TYDZIEŃ 20 W OBIEKTYWIE

Aż trudno mi uwierzyć, że już od dwudziestu tygodni tworzę tę serię „w obiektywie”, jeszcze chwila i będziemy na półmetku! Wypadałoby niedługo zrobić kolejny przegląd naszych planów i celów na 2013 rok, żeby nie obudzić się później… za późno. A co się u mnie działo w tym tygodniu? Zapraszam do czytania.

 

Kilka słów o zdjęciach z tego tygodnia…

1. Taka mała niespodziewajka.

2. Ten Pan co rano „robi mi dzień”, bez względu na to którą nogą wstanę. Kładzie się taki borok na podłodze prosto pod nogami i patrzy tak, że no przecież się nawet nie da na niego gniewać ;)

3. Przesłanie „Your dream job does not exist. You must create it.” towarzyszy mi każdego dnia i dodaje motywacji.

4. Poważnie zastanawiam się nad przerzuceniem się na autobusy, wkurza mnie to bezczynne siedzenie w aucie, szczególnie gdy trafiam na korki – chętnie poczytałam sobie w czasie dojazdów jakąś książkę. No chyba, że pomyślę o audiobookach…

5. Jedna z większych przyjemności w tym tygodniu – już są! Polskie i naprawdę przepyszne.
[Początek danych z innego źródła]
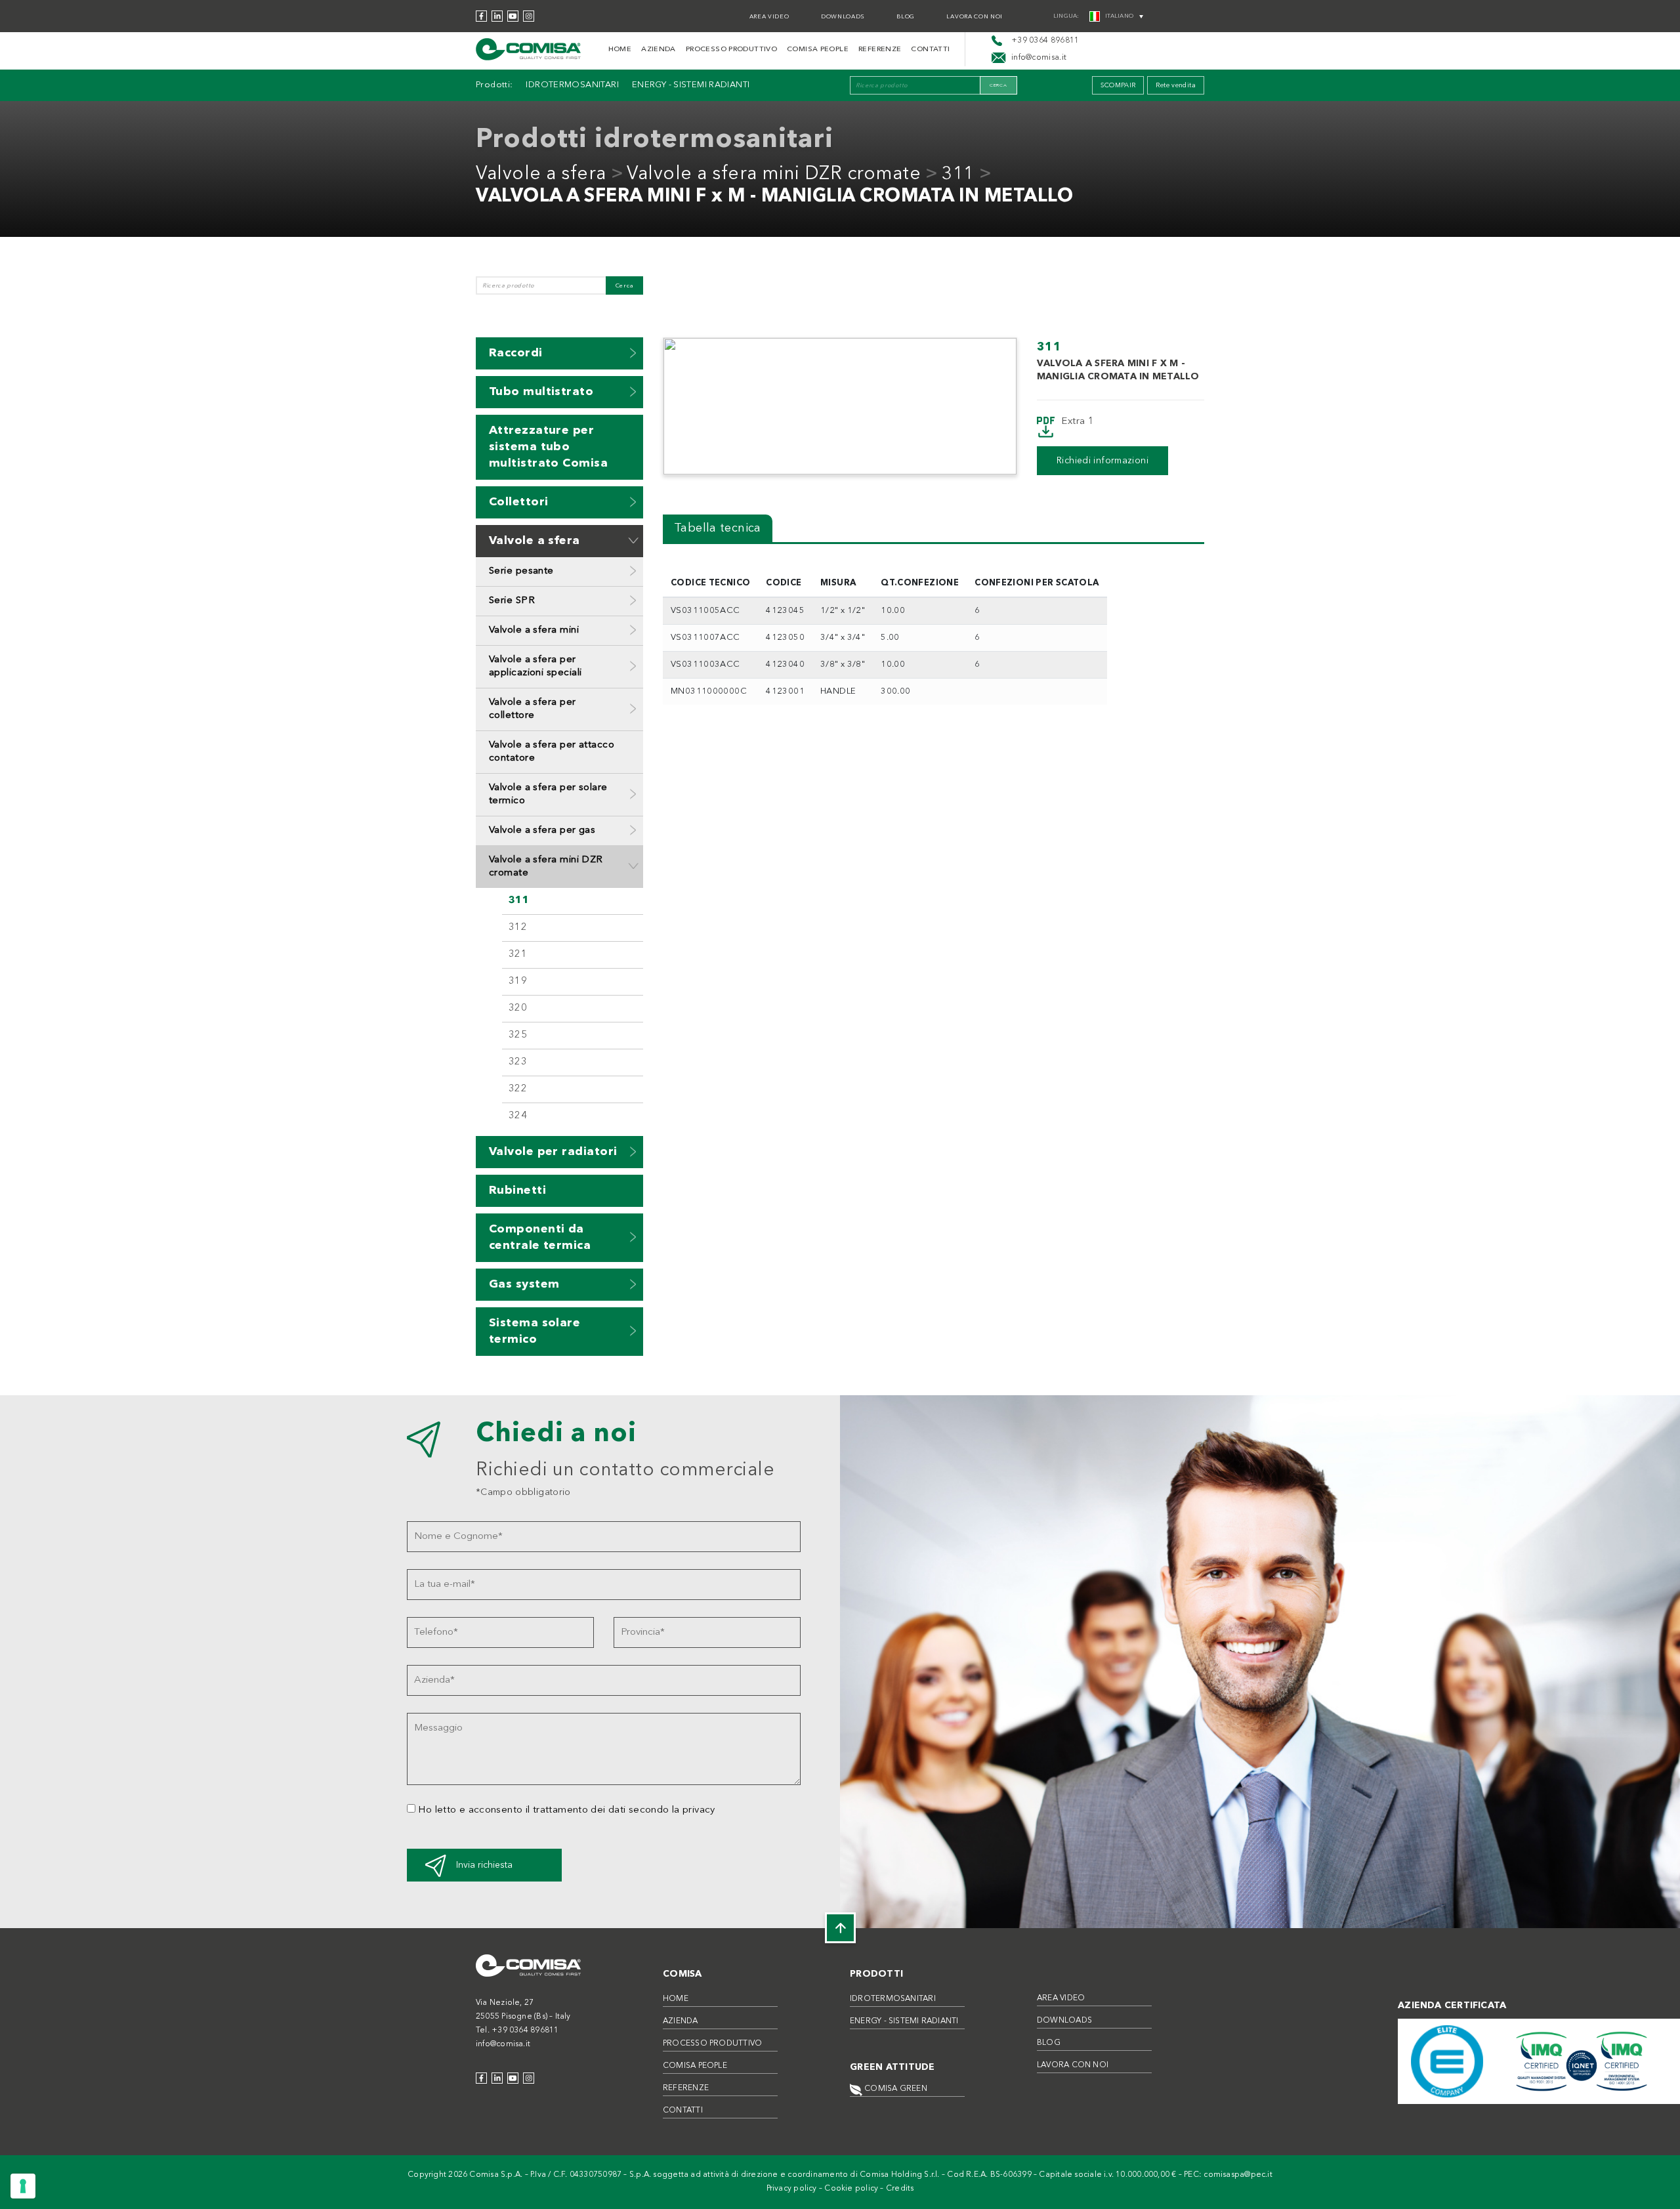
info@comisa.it (503, 2044)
6. Miejsce, które odwiedzam ostatnio z wieeelką przyjemnością. Zdjęcie zrobiłam w niedziele, kiedy cała sala przez jakiś czas była tylko dla mnie, bo nikomu innemu nie przyszło do głowy wybranie się poćwiczyć w niedzielny poranek.
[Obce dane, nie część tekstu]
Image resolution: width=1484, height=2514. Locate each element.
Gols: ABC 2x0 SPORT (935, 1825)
7. Oj, nie warto. Gdzie się nie ruszę widzę te nieszczęsne Magnumy, w końcu musiałam spróbować. Różowy to kompletnie nieporozumienie, nie warto próbować, a już na pewno nie jest warto ruinować dla niego diety. Za to czarny – bardzo wytrawny, niczego sobie.

8, 9. W weekend NARESZCIE trochę przygrzało i pozwoliło na ubranie czegoś innego niż długie spodnie. Przez ostatnie miesiące wszystkie weekendy jeśli chodzi o pogodę to były po prostu fatalne!

 

A teraz mam dla Was kilka rzeczy, które najbardziej zainteresowały i zainspirowały mnie w tym tygodniu w sieci:

świetny post na blogu Maiedae, rozpoczynający serię „Make it happen”, na pierwszy ogień poszedł temat partnerów w biznesie, wyborze odpowiedniego wspólnika i współpracownika – mam nadzieję, że kiedyś będę miała okazję poznać taką odpowiednią osobę

ciekawy artykuł na Life Skils Academy o pomyśle na regularne spotkania z bliskimi nam osobami – w biznesowym tonie, chciałabym to kiedyś wykorzystać

strasznie sympatyczna reklama Adidasa, do której uśmiecham się za każdym razem, gdy puszczają ją w tv ;)

genialny sposób na piękne rzęsy u Aliny Rose. Spróbuję dziś wieczorem! Uwielbiam jej bloga i już kiedyś Wam o nim pisałam. Nie znam drugiego bloga kosmetycznego prowadzonego z tak wielkim oddaniem. Podziwiam wkład pracy, kreatywność i pomysłowość w podejściu do każdego tematu. Nieustannie zastanawiam się skąd Alina bierze nowe pomysły na posty. Gdybym prowadziła bloga kosmetycznego weny zabrakłoby mi chyba po kilku tygodniach.

 

Mam nadzieję, że mieliście udany tydzień, a ten następny – który już się zaczął, będzie jeszcze lepszy. Do usłyszenia niedługo!